Manual mode is best for precise monitoring, regulated terms, ambiguous brand names, crisis queries, and competitor comparisons.
4. Use Good Boolean Patterns
Start simple, then refine.
Use quoted phrases for exact names:
"Kommon Poll"
Use OR for variations:
("Kommon Poll" OR KommonPoll OR kommonpoll.com)
Use AND when a topic must appear with the brand:
("Kommon Poll" OR KommonPoll) AND (pricing OR dashboard OR report)
Use NOT for obvious noise:
("Commercial Bank" OR ComBank) NOT cricket NOT "trading card"
Use filters instead of query text for structured attributes such as platform, date range, sentiment, author, domain, country, language, demographics, tags, subtopics, intents, reach, or priority.
5. Run The Search

- Review the final query.
- Click Search.
- Wait for the results to load.
- Check the Overview and Mentions tabs first:
- Overview tells you whether the query has meaningful volume and trend movement.
- Mentions tells you whether the returned content is actually relevant.
- Apply filters if the result set is too broad.
- Search inside the Mentions feed if you need a specific word, handle, or issue inside the current result set.
If the results are too noisy, return to the query and add targeted exclusions. If the results are too small, broaden the query with more spelling variations, hashtags, or related terms.

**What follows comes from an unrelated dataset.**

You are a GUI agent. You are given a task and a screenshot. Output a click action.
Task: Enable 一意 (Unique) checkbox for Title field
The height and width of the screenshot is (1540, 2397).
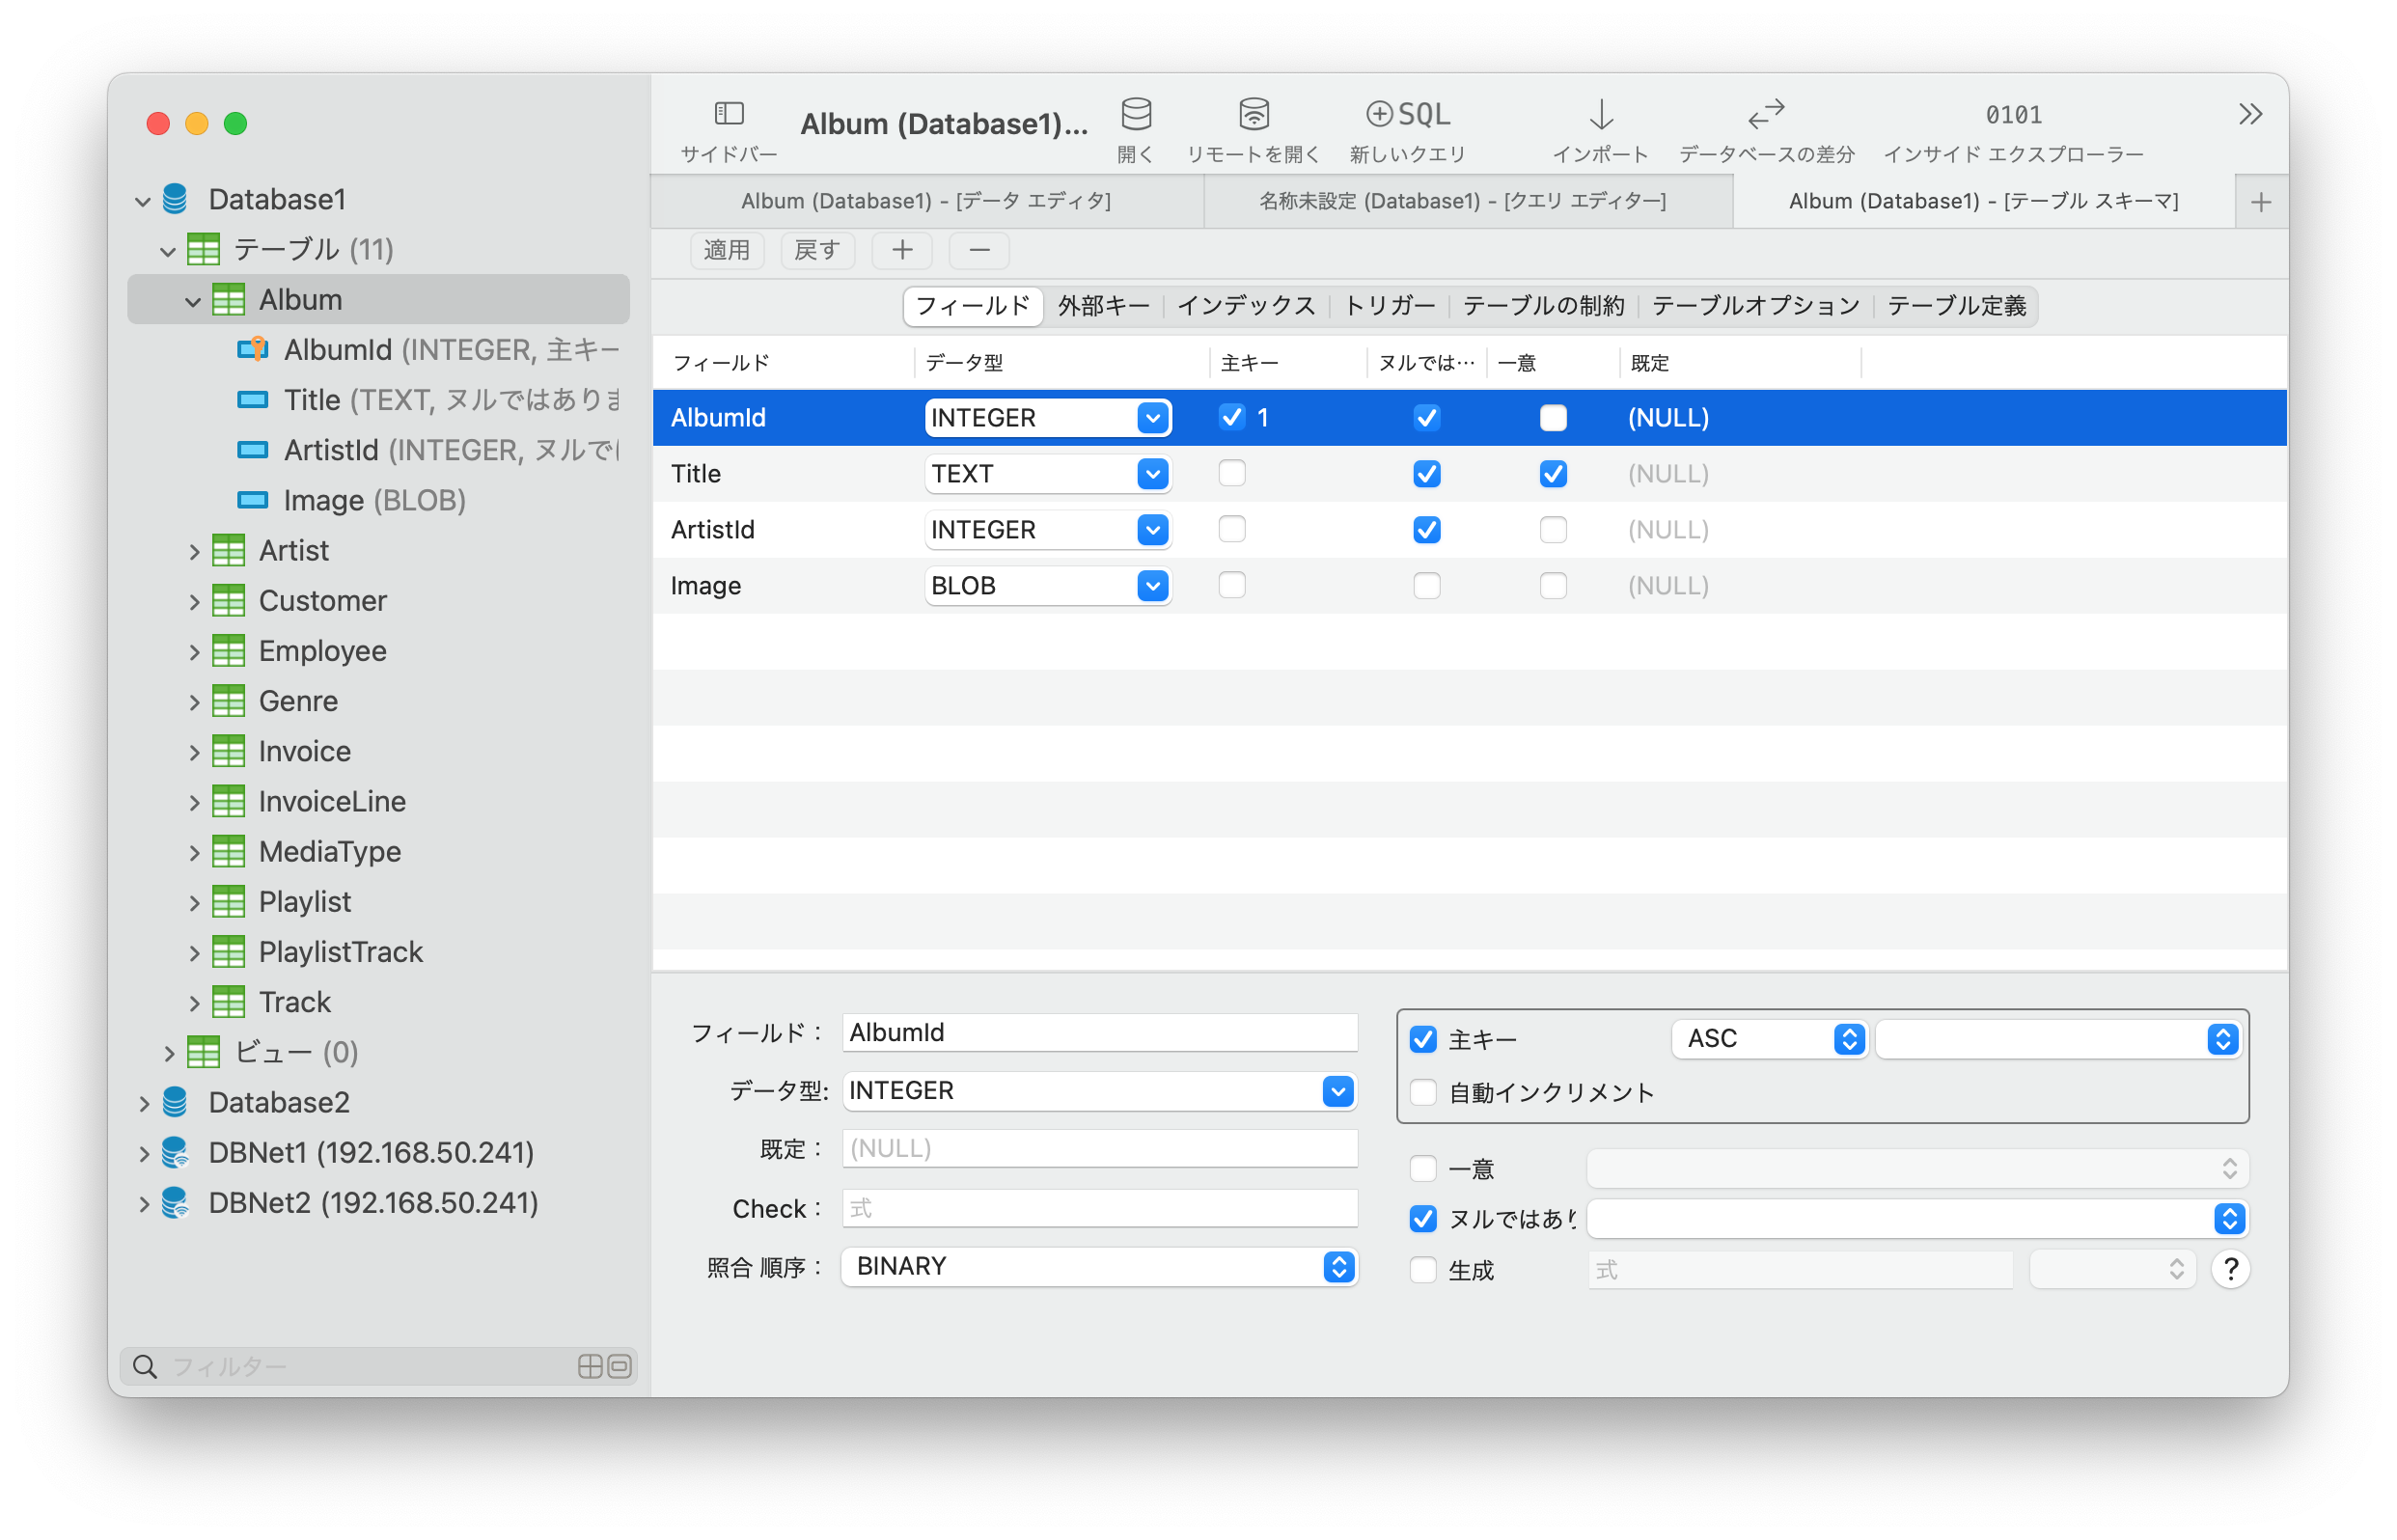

6. Decide Whether To Save The Search
Save the search when it will be reused, shared, reported on, or monitored over time.
When saving, complete the project details:
- Enter a clear project title.
- Select the project type, such as General, My Brand, Sub Brand, Competitor, Campaign, or Industry.
- Add or select the related brand when the project type requires it.
- Choose the team.
- Choose the team member or owner where the field is shown.
- Add a project description that explains what to include and exclude.
- Add project topics. The current UI supports adding up to 10 focus topics.
- Use Suggest description or Suggest topics if you want AI help drafting those fields.
- Save the project.
After saving, the search can appear in Saved Searches, Team Saved Searches, search history, report exports, notification setup, and search settings.
7. What To Check After Running
Review these signals before you treat a Quick Search as final:
| Check | What it tells you |
|---|---|
| Mention count | Whether the topic has enough data to monitor. |
| Top platforms | Where the conversation is happening. |
| Sentiment mix | Whether the query is capturing praise, complaints, or neutral discussion. |
| Recent mentions | Whether the actual posts match your intent. |
| Authors and domains | Whether important sources are present or noisy sources dominate. |
| Hashtags and topics | Whether related language should be added to the query. |
| Priority or scam flags | Whether urgent or risky content is appearing. |
8. Common Quick Search Mistakes
- Searching only one spelling of a brand name.
- Using broad words without the brand name.
- Adding too many exclusions before reviewing results.
- Putting country, language, platform, or sentiment inside the query instead of using filters.
- Saving a query before checking the Mentions tab.
- Forgetting to switch to the correct team before saving.
Quick Search is most effective when you use it as a test loop: search, inspect mentions, refine the query, apply filters, then save only when the results match the monitoring goal.